DATA FOR THE TASK Start Marker
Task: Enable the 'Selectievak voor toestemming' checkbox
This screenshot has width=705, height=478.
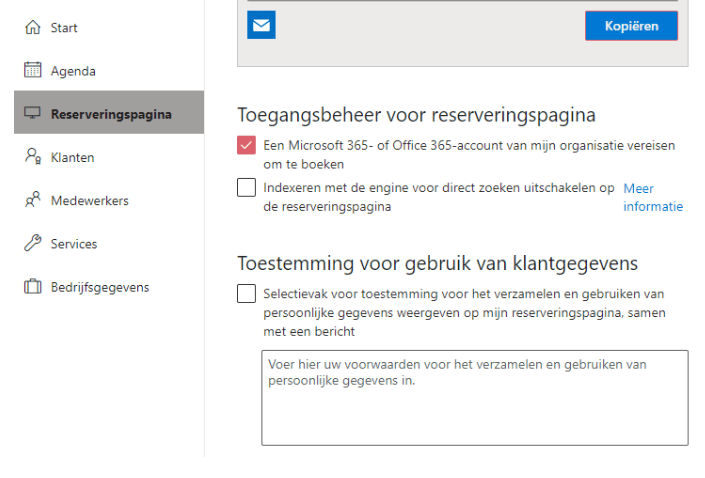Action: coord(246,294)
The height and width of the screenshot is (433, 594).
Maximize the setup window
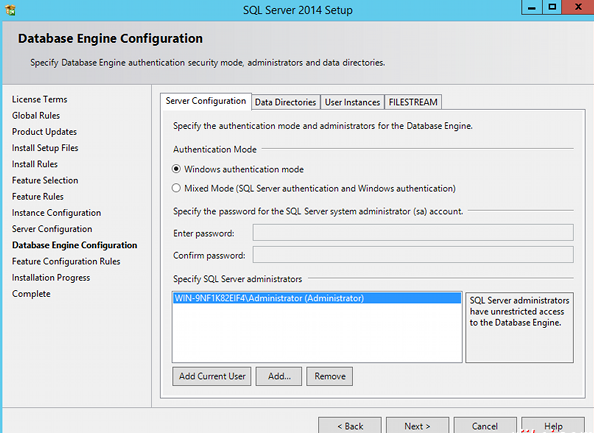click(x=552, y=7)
DATA FOR THE TASK End Marker
— AIM OF THE TASK —
Restate every line of the data above word for word, with the images removed.

— TASK ANSWER —
Task: Enable the 'Selectievak voor toestemming' checkbox
This screenshot has width=705, height=478.
Action: coord(246,294)
The height and width of the screenshot is (433, 594).
Maximize the setup window
click(x=552, y=7)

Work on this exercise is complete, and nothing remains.